• [Exercise]:
Could you rewrite all the material below, replacing "label" with "tag" everywhere and changing nothing else, with the pictures left out?

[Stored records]
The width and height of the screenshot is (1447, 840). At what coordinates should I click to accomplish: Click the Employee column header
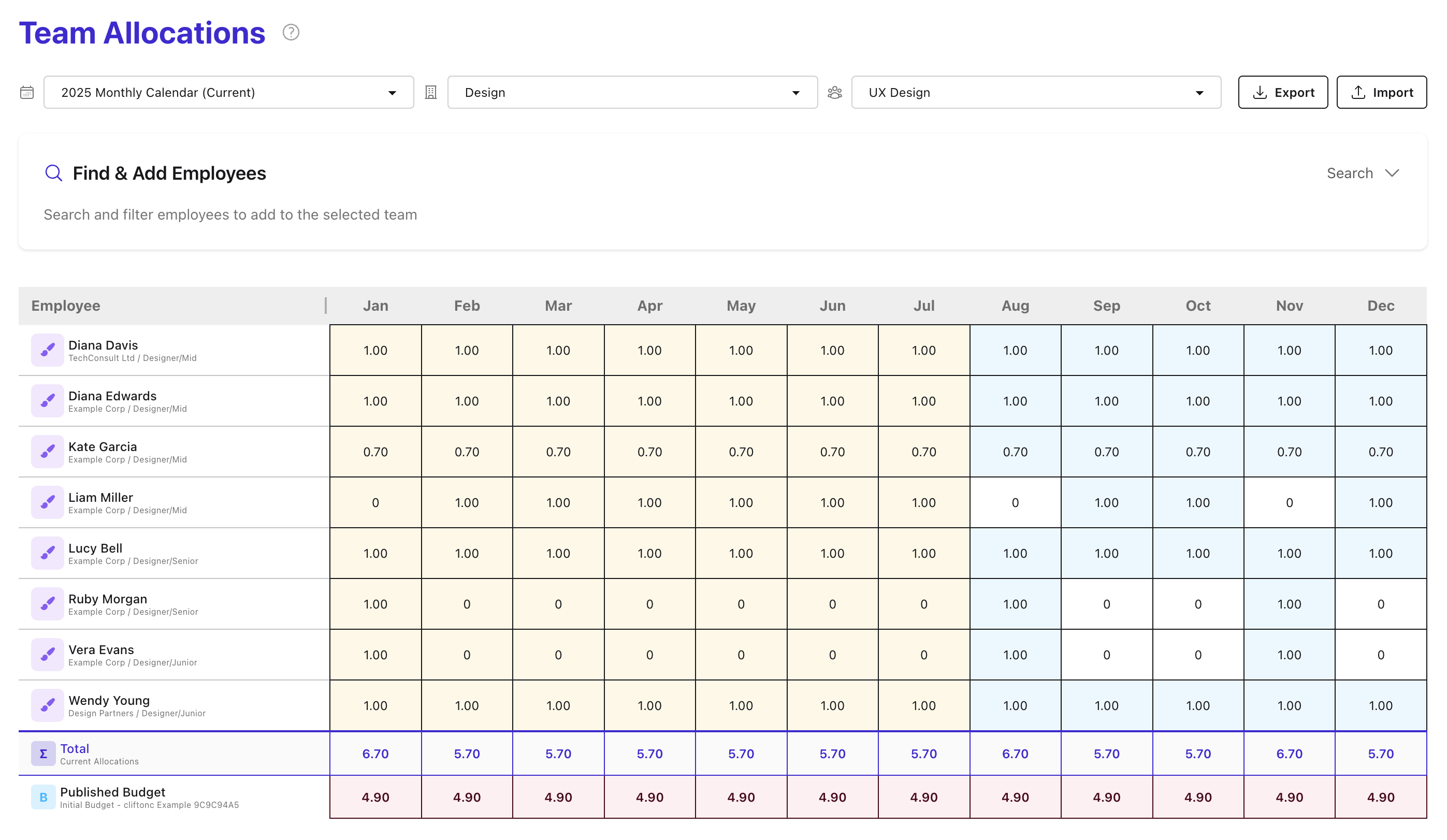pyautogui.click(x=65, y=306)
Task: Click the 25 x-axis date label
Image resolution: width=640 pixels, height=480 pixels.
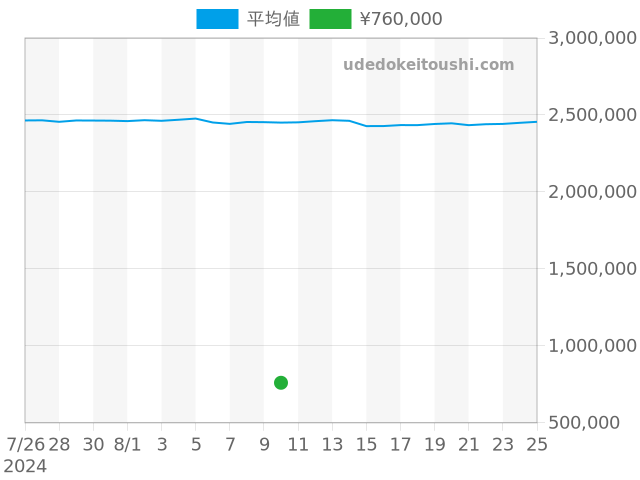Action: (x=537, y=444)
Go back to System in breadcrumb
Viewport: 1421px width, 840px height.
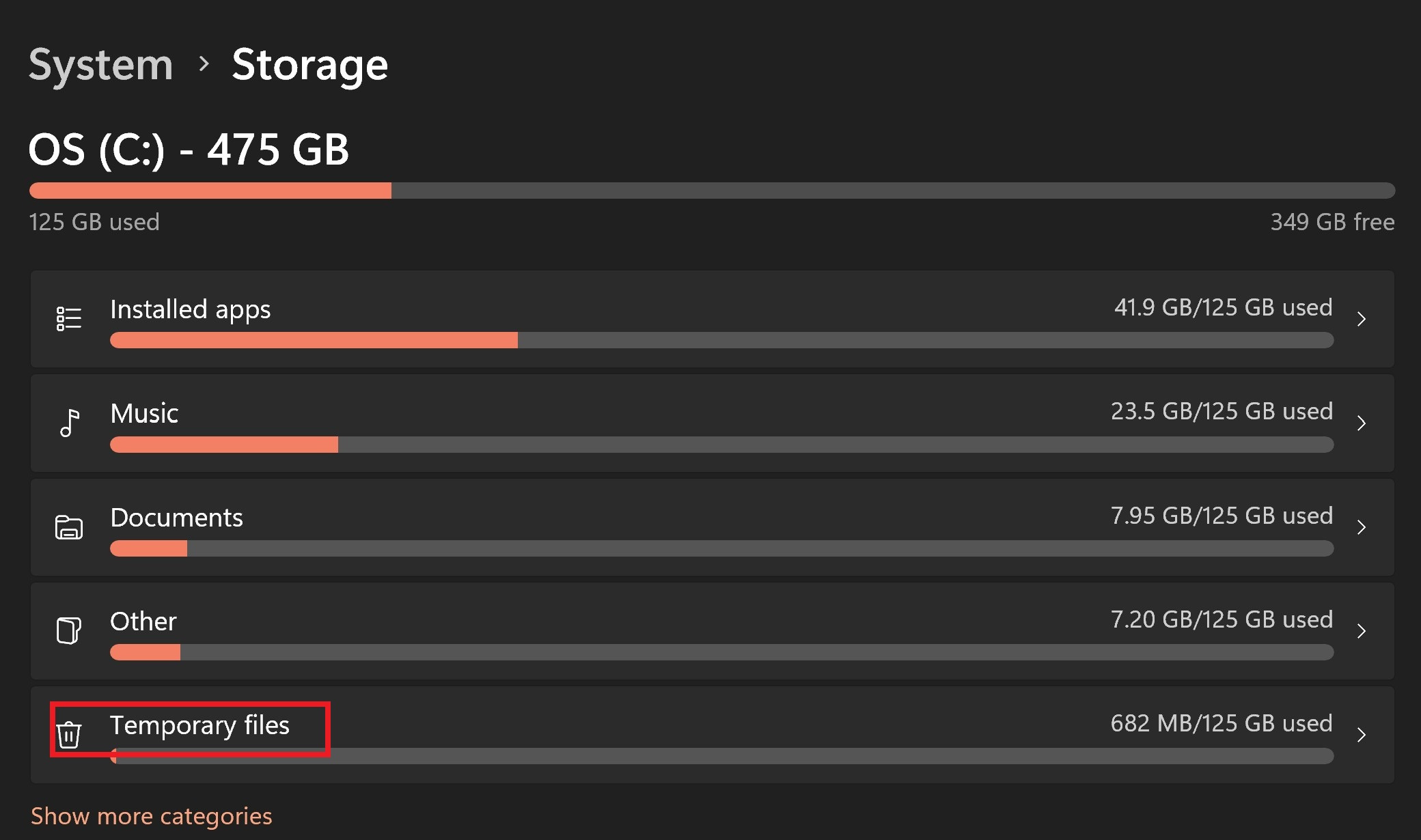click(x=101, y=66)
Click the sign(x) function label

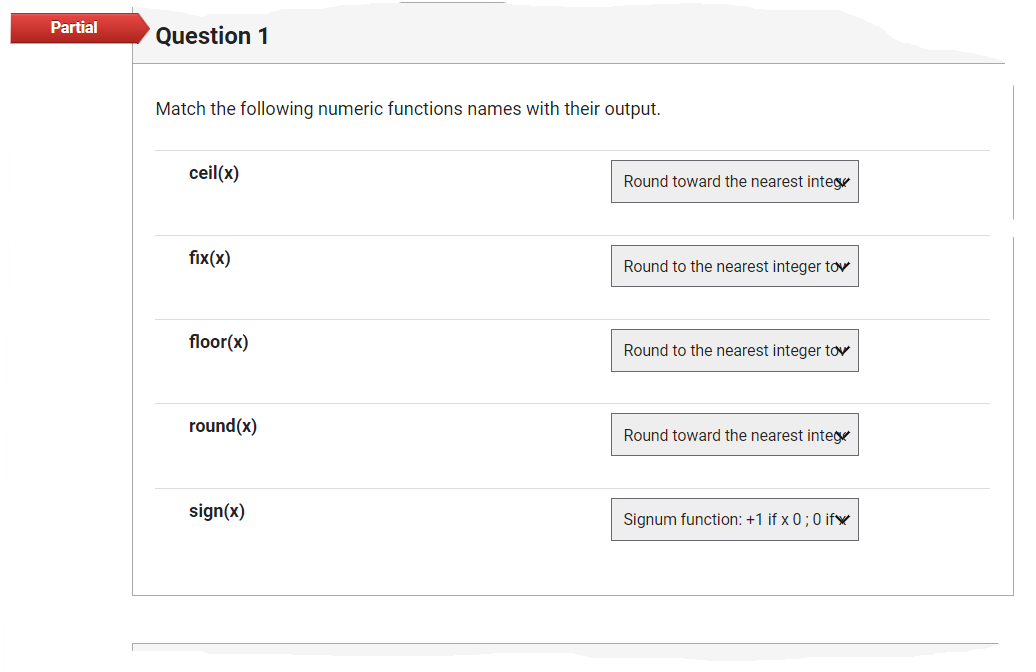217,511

• [The response]:
The width and height of the screenshot is (1447, 840). At what coordinates should I click to accomplish: Click the Employee column header
pyautogui.click(x=65, y=306)
Task: Click the 25 x-axis date tag
Image resolution: width=640 pixels, height=480 pixels.
Action: (x=537, y=444)
Go back to System in breadcrumb
Viewport: 1421px width, 840px height.
click(x=101, y=66)
Click the sign(x) function tag

217,511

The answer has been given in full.